François Chollet: The ARC Prize & How We Get to AGI

Full Title

Summary

This podcast episode features François Chollet discussing his evolving definition of AI intelligence, emphasizing the critical distinction between memorized skills and fluid intelligence. He introduces the Abstraction Reasoning Corpus (ARC) benchmarks to challenge AI's adaptive capabilities and advocates for a new paradigm that combines deep learning with discrete program search to achieve AGI capable of genuine invention and accelerated scientific discovery.

Key Points

Early AI progress, driven by scaling up Large Language Models (LLMs) and training data, led to a misconception that general intelligence would spontaneously emerge from increased scale alone, often confusing memorized skills with true intelligence.
The Abstraction Reasoning Corpus (ARC-1) benchmark, designed in 2019, revealed that even vastly scaled LLMs achieved only negligible accuracy (around 10%) compared to human performance (95%+), demonstrating that mere data scaling does not lead to fluid intelligence, which is the ability to understand novel problems.
A significant shift in AI research occurred in 2024 with the adoption of "test-time adaptation," allowing models to dynamically adapt during inference, which led to substantial progress on ARC-1 and showed genuine signs of fluid intelligence beyond preloaded knowledge.
Chollet defines intelligence as the efficiency with which an entity can operationalize past information to deal with novel, uncertain future situations, contrasting this with the Minsky-style view that defines AI by its ability to perform human tasks, arguing that the latter leads only to automation, not invention.
While test-time adaptation advanced AI, ARC-1 became saturated, necessitating ARC-2, a more sophisticated benchmark designed to probe compositional generalization; current AI models still score near 0% on ARC-2, indicating that further advancements beyond current TTA techniques are required for human-level fluid intelligence.
The path to Artificial General Intelligence (AGI) requires integrating two types of abstraction: value-centric (perception, intuition, pattern recognition) and program-centric (reasoning, planning, exact structural matching via discrete search), as human intelligence effectively combines both.
Chollet's new research lab, ENDIA, aims to develop a "programmer-like meta-learner" that leverages deep learning-guided program search to synthesize new models and expand a library of reusable abstractions, thereby accelerating scientific discovery through independent invention and self-improvement.

Conclusion

AI development must move beyond benchmarks that measure static task-specific skills or memorization and instead focus on rigorous tests of fluid intelligence, such as ARC, which assess an AI's ability to adapt and invent in novel situations.

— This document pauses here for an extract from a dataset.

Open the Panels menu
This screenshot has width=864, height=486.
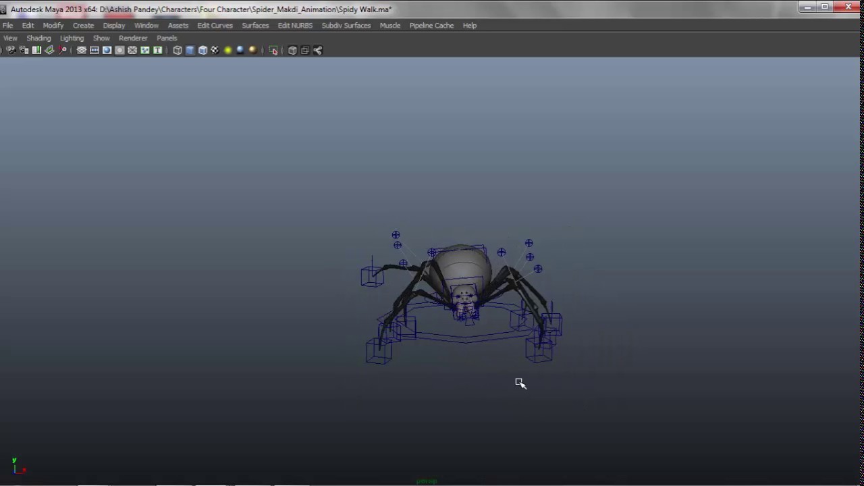(167, 38)
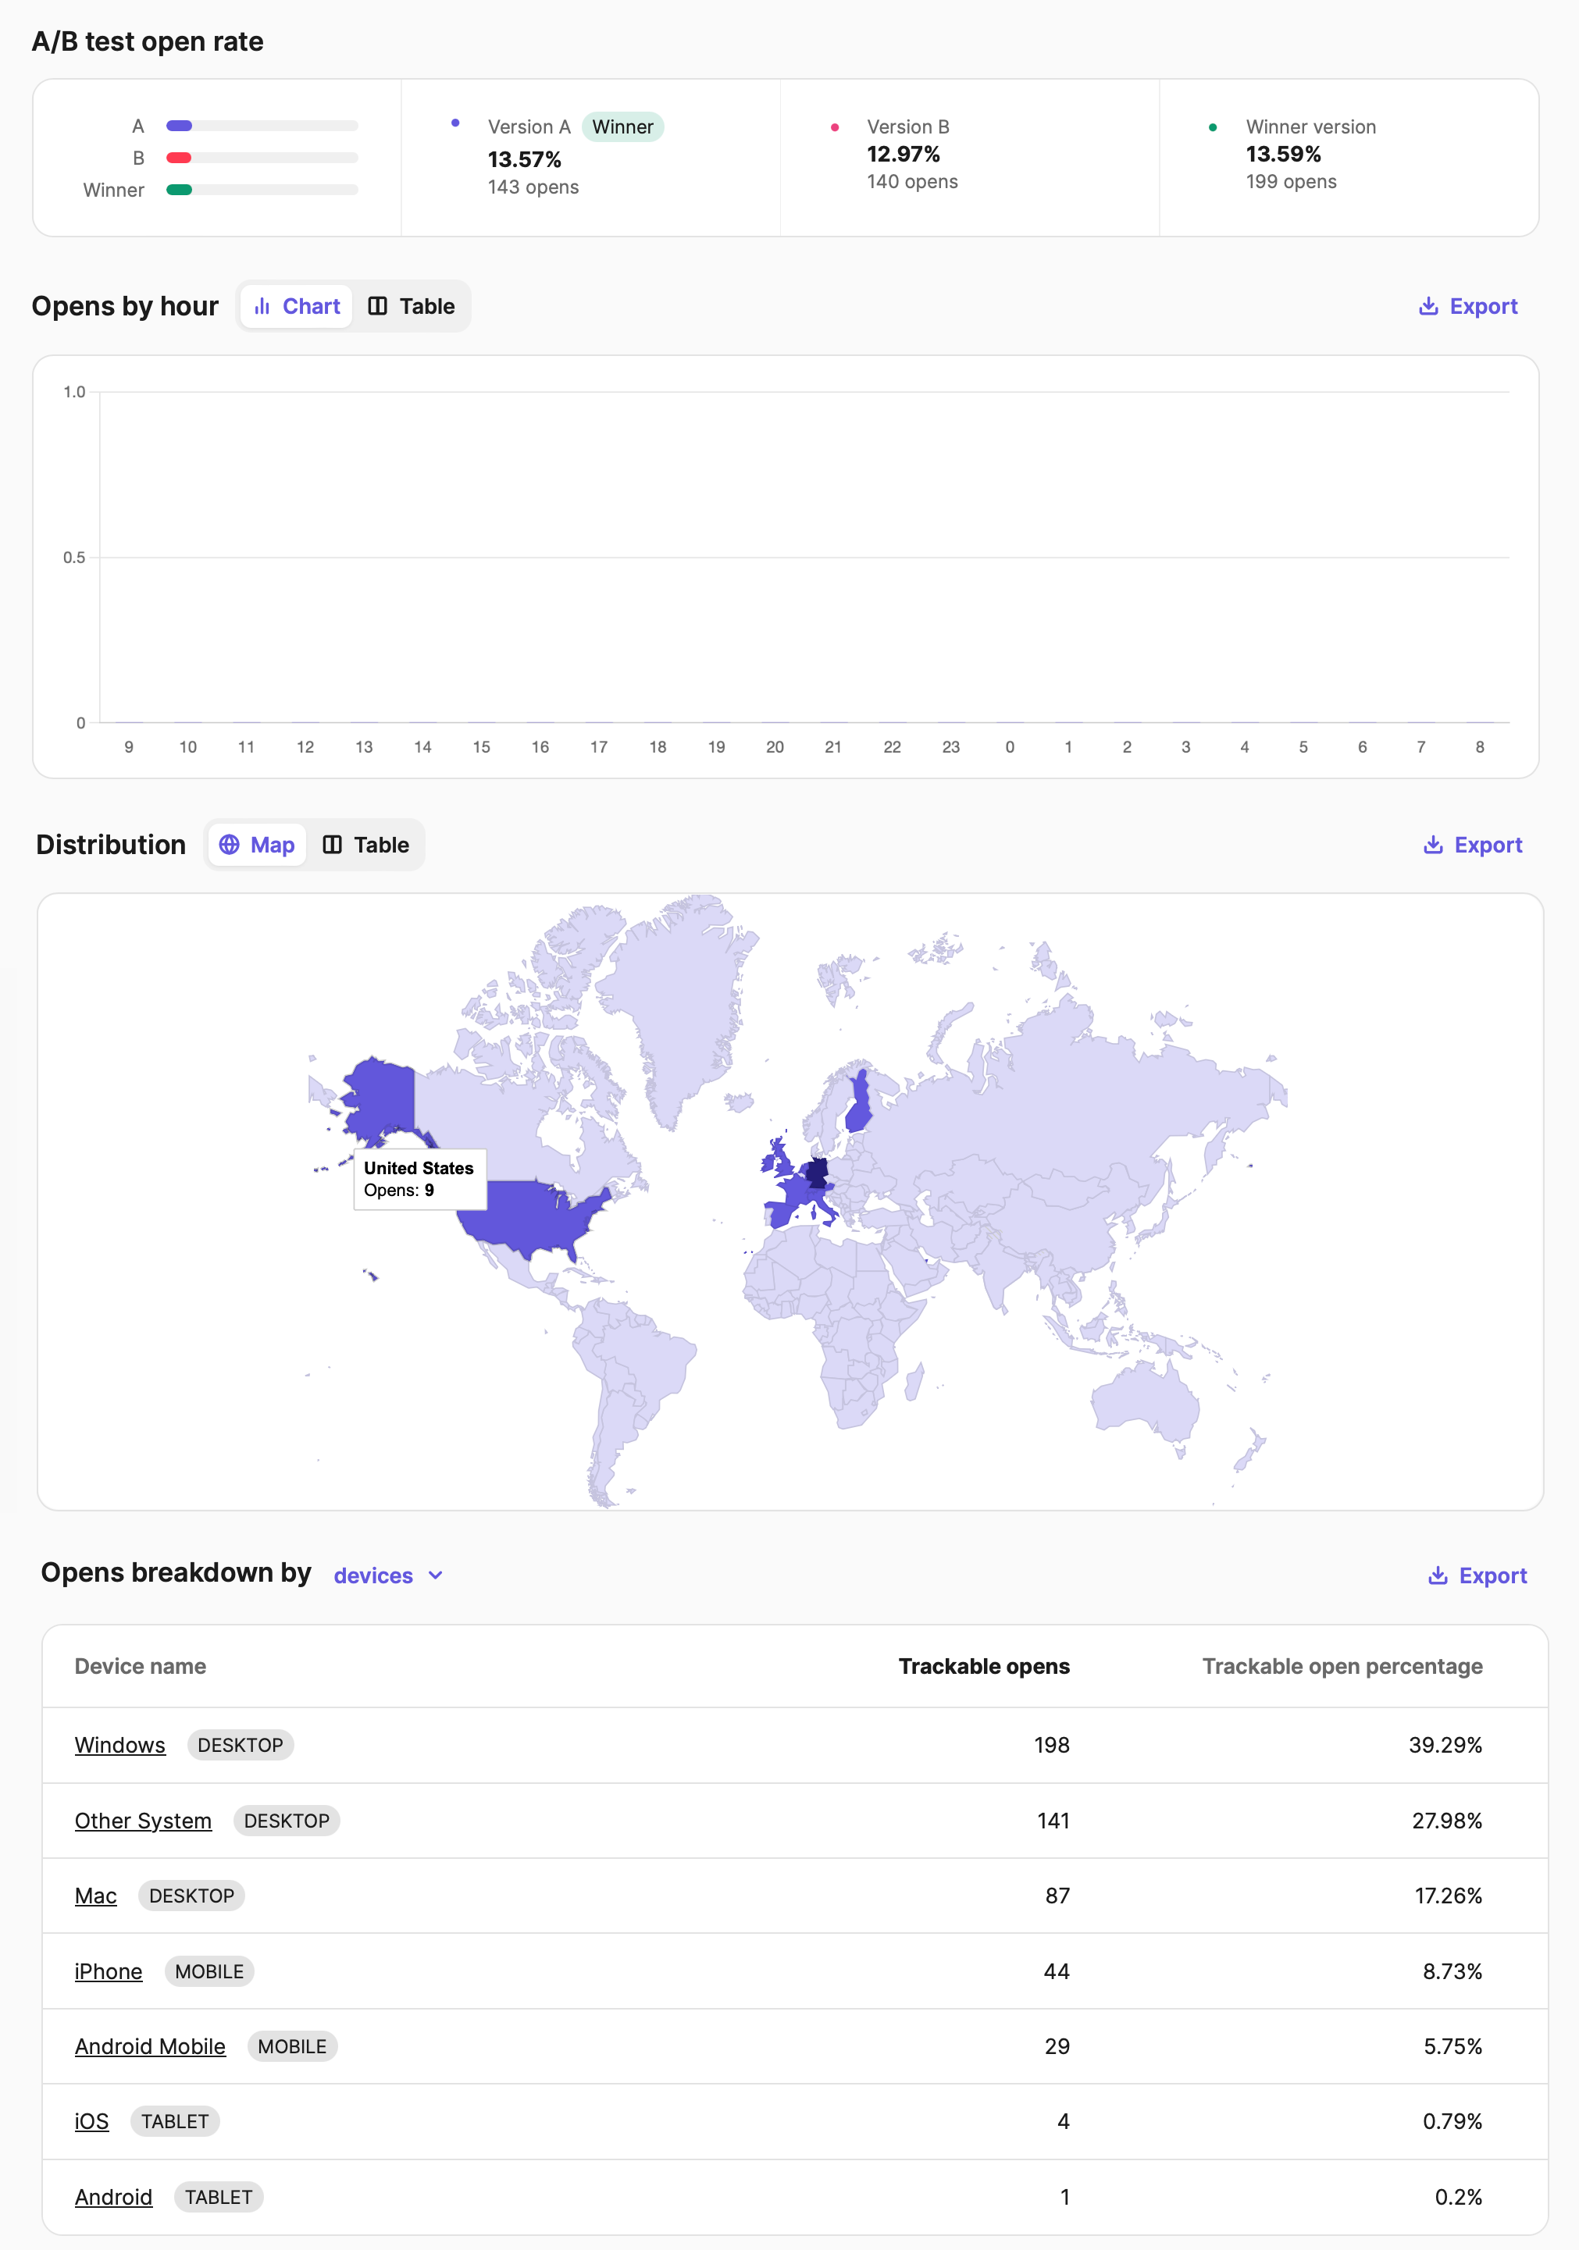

True Artificial General Intelligence (AGI) will emerge from systems that can efficiently acquire and recombine abstractions, integrating both intuitive deep learning and rigorous discrete program search for effective problem-solving and invention.

The ultimate goal of current research, particularly at ENDIA, is to create AI that can accelerate scientific progress by expanding the frontiers of knowledge through autonomous invention and discovery, empowering human researchers.